Pero entonces comprendió: ¡todo era su culpa! Su vanidad la había enceguecido, sin dejarle ver qué era lo realmente importante. Entonces corrió hacia la cocina, donde estaba la anciana preparando la comida. Echándose a sus pies, le dijo:

–¡Perdóname por favor! Tu has sido una madre para mí y yo me he comportado de manera egoísta y desconsiderada- le dijo –Unos zapatos bonitos nunca serán más bellos que un corazón lleno de humildad y gratitud.

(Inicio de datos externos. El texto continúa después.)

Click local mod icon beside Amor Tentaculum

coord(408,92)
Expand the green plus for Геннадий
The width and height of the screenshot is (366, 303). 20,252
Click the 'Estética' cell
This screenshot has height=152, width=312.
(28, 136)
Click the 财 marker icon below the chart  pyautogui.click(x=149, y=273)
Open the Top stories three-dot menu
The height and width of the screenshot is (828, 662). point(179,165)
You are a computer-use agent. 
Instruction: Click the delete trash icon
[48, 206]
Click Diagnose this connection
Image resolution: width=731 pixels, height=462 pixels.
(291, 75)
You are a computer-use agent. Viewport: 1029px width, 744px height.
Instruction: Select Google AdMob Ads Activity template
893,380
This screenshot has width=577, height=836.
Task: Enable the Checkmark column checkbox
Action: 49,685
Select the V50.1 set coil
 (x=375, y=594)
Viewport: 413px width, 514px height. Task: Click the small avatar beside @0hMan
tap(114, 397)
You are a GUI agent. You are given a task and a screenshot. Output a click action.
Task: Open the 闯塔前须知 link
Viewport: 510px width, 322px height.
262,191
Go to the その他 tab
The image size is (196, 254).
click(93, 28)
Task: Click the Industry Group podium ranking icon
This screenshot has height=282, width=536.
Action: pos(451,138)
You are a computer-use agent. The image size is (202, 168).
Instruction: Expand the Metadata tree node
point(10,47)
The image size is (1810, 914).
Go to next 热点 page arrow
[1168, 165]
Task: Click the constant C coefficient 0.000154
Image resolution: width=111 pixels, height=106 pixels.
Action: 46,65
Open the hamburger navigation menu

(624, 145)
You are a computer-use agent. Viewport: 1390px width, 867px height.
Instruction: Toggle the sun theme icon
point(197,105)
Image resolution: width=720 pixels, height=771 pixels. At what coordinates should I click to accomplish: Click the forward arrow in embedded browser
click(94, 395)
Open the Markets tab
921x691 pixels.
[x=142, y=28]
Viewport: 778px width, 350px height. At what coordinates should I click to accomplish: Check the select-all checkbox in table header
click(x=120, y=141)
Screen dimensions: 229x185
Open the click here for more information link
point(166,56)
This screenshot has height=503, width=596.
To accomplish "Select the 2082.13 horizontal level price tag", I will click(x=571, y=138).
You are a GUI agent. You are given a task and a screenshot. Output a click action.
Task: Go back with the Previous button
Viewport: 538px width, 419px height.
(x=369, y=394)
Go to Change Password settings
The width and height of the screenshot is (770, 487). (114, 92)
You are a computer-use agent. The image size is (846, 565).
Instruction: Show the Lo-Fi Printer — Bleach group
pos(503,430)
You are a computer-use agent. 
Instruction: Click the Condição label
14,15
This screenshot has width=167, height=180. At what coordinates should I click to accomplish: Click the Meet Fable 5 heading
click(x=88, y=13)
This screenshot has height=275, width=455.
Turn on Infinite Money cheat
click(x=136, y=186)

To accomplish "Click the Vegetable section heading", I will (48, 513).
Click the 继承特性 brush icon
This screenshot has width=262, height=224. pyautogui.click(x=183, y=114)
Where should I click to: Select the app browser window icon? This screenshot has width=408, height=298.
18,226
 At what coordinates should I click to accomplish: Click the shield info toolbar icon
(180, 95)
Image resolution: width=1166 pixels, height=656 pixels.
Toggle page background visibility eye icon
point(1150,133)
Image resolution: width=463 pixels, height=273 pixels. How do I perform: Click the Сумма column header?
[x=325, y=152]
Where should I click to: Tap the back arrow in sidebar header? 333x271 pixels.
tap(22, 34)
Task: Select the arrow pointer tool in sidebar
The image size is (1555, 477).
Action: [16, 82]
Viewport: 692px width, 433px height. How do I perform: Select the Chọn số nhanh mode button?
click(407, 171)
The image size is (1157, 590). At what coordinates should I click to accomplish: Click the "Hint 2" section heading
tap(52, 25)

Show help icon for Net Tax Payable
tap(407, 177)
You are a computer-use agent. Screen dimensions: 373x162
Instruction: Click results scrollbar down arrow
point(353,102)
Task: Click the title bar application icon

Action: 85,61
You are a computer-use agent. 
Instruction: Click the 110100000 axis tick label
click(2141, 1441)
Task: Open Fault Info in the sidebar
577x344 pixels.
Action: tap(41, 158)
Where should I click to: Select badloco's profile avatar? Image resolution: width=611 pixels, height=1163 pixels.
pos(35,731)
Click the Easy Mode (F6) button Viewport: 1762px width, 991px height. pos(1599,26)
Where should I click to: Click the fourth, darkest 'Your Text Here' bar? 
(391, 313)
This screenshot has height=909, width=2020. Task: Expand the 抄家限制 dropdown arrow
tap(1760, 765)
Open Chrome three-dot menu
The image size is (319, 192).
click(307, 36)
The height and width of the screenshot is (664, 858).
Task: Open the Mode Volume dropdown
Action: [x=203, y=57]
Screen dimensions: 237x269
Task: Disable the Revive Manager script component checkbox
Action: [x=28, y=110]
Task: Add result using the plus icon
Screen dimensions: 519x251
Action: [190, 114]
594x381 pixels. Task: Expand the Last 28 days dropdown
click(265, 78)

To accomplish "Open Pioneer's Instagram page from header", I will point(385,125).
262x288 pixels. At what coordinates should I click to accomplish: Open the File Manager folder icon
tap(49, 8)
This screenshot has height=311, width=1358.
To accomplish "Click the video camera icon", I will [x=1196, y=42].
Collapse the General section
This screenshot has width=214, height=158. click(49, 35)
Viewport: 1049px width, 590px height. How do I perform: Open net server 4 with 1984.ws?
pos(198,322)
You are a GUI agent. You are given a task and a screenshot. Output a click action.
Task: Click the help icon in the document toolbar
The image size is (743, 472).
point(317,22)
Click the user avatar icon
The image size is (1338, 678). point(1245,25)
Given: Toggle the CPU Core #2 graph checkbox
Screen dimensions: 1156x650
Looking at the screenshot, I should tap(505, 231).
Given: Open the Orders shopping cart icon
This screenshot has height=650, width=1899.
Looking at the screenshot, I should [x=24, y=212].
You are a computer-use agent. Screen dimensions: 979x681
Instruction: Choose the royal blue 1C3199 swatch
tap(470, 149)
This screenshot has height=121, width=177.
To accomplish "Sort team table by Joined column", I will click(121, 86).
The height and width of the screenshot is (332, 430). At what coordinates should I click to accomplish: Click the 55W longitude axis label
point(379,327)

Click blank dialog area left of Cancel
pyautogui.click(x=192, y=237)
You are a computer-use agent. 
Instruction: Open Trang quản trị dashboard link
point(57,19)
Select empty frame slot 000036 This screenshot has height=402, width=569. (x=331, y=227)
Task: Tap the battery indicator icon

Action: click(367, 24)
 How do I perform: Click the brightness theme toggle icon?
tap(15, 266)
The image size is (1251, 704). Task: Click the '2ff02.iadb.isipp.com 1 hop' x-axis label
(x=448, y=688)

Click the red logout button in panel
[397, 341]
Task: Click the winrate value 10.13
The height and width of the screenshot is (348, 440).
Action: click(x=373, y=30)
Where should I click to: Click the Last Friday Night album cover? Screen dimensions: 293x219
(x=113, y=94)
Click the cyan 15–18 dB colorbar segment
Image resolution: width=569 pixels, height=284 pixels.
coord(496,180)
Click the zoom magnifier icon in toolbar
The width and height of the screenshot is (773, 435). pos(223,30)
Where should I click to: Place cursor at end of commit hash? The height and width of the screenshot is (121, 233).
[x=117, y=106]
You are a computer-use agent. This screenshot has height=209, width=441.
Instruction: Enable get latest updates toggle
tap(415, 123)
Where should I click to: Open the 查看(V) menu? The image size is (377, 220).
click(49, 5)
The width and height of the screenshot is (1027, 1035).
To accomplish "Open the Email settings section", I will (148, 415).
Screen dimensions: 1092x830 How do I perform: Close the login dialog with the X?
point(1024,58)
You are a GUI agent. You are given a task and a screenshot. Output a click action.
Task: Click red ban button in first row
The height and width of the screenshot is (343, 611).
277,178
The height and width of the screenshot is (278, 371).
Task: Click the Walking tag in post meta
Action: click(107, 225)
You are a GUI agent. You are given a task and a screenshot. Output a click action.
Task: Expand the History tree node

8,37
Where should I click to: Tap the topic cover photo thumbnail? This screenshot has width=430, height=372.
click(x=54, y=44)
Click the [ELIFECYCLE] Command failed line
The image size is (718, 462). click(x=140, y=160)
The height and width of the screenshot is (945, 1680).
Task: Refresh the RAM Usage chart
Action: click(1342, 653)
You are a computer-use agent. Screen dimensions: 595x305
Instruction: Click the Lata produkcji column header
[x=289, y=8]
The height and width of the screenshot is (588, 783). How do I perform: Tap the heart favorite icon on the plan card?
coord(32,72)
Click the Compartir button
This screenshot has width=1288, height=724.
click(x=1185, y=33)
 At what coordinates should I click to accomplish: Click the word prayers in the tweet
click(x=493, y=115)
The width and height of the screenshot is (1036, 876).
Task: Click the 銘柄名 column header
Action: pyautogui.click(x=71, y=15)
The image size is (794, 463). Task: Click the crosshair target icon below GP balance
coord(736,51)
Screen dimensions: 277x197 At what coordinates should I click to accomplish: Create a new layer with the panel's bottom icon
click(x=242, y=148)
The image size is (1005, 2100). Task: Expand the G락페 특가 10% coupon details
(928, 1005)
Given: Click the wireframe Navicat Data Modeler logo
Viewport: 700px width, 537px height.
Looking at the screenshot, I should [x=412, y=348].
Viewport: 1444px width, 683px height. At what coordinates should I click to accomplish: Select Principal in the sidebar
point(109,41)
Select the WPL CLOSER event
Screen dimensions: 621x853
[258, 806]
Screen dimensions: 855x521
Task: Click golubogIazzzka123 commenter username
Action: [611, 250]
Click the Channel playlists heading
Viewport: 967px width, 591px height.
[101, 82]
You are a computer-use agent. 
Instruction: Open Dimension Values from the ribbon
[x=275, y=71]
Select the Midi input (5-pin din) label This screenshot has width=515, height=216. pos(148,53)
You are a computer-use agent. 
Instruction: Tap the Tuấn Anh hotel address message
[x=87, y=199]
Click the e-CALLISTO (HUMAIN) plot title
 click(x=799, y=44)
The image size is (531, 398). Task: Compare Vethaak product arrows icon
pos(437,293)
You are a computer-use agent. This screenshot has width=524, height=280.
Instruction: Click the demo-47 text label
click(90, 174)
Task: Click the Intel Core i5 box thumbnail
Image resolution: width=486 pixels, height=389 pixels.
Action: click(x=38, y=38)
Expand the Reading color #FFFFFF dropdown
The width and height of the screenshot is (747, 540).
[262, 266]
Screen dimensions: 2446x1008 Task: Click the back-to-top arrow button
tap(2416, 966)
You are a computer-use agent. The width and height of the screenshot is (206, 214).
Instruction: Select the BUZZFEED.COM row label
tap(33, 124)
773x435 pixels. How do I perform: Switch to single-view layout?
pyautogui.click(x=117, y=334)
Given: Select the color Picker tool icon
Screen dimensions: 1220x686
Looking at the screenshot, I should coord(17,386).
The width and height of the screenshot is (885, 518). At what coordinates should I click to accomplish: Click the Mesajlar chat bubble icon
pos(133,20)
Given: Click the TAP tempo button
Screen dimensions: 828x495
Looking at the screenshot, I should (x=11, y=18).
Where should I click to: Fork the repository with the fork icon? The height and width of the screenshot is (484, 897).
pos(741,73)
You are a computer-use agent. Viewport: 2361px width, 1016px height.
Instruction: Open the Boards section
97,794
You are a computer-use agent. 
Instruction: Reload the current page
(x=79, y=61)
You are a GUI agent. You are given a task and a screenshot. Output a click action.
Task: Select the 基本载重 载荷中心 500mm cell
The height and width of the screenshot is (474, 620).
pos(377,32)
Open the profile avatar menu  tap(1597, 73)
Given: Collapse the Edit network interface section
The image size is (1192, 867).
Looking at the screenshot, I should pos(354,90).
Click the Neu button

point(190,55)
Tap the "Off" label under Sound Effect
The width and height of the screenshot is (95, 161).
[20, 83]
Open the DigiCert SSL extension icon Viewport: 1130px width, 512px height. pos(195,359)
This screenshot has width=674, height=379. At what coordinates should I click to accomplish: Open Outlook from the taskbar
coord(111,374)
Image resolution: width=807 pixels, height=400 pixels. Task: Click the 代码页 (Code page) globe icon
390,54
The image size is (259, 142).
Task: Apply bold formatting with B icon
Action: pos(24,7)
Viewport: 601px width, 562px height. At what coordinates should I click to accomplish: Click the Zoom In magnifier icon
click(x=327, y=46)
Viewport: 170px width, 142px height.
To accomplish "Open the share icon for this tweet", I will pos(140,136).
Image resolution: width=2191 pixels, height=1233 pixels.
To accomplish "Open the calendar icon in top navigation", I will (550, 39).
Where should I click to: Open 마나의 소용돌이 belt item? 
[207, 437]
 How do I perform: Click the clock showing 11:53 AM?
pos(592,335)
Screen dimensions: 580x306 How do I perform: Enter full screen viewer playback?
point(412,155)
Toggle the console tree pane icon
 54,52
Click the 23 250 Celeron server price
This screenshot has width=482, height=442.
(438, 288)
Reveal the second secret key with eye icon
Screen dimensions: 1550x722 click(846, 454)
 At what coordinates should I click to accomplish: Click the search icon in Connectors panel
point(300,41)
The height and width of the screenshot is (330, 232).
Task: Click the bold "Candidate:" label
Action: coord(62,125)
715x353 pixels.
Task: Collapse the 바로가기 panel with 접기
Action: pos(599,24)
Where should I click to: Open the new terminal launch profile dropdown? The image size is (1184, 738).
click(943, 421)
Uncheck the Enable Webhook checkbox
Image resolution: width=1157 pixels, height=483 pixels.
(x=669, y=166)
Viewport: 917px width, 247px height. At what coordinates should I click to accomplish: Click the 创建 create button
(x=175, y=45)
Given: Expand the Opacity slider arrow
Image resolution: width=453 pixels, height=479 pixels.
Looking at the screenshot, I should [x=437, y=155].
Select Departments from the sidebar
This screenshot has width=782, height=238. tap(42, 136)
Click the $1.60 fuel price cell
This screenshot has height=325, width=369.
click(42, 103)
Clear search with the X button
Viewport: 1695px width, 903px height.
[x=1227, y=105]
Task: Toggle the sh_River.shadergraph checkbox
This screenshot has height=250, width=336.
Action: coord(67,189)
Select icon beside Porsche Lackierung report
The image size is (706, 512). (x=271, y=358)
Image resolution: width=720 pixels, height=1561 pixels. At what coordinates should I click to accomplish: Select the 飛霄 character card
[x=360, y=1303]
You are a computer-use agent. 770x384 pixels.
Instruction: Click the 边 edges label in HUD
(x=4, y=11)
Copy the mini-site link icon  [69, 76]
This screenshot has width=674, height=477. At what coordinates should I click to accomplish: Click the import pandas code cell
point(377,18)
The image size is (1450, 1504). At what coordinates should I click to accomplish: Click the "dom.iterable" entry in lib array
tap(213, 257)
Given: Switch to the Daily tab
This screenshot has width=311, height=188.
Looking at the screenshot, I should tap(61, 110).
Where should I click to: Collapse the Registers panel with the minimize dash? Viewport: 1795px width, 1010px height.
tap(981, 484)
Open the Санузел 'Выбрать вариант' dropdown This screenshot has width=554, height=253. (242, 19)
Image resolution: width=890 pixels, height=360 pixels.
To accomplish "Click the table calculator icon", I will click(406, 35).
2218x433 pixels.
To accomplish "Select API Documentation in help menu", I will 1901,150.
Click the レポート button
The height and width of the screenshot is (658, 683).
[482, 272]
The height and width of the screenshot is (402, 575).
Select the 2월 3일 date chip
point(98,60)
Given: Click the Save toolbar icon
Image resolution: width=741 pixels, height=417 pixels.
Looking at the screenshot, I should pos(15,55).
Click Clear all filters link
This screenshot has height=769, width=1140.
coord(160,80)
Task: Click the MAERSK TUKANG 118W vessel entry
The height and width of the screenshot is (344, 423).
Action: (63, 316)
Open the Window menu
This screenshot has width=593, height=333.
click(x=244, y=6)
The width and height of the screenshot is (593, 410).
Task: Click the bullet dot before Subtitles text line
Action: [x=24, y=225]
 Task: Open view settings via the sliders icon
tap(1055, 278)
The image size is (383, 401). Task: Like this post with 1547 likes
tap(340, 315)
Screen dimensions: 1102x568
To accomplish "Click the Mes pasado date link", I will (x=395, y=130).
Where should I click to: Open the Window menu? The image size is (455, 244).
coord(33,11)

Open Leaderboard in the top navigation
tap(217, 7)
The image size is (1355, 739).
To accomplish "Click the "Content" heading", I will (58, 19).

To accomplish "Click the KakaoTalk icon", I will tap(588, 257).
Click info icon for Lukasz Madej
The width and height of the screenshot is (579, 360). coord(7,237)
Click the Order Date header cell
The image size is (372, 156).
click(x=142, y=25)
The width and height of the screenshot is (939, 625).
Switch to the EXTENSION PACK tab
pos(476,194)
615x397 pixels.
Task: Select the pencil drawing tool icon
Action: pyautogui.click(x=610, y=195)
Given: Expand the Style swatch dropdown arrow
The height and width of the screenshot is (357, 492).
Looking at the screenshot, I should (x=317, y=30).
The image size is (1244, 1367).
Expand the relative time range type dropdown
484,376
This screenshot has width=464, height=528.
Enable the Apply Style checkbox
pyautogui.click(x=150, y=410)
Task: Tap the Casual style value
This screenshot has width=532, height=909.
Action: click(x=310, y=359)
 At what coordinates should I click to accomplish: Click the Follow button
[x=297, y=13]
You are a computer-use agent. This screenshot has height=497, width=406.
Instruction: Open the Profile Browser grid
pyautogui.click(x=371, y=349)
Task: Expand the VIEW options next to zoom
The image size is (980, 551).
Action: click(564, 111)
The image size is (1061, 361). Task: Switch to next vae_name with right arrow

La señora la abrazó sonriendo y le dijo que no se preocupara, que todo estaba olvidado. Karen le contó sobre las zapatillas rojas que no la dejaban en paz, y juntas fueron hacia la puerta para ver qué se podía hacer. Al abrir la puerta se llevaron una gran sorpresa, porque allí de pie frente a ellas, estaba el viejo soldado de las muletas. A su lado, las locas zapatillas seguían bailando. El soldado sonrió, se inclinó hacia las zapatillas y dijo:

-¡Hermosos zapatos de baile! ¡es hora de dejar de bailar!- y al decir esto, tocó los zapatos con un dedo.

Las zapatillas rojas se detuvieron al instante, y el soldado se fue sin decir una palabra. Karen decidió meter las zapatillas en una caja de cristal y ponerlas sobre su mesilla de noche. De este modo le recordarían cada día la importante lección que había aprendido.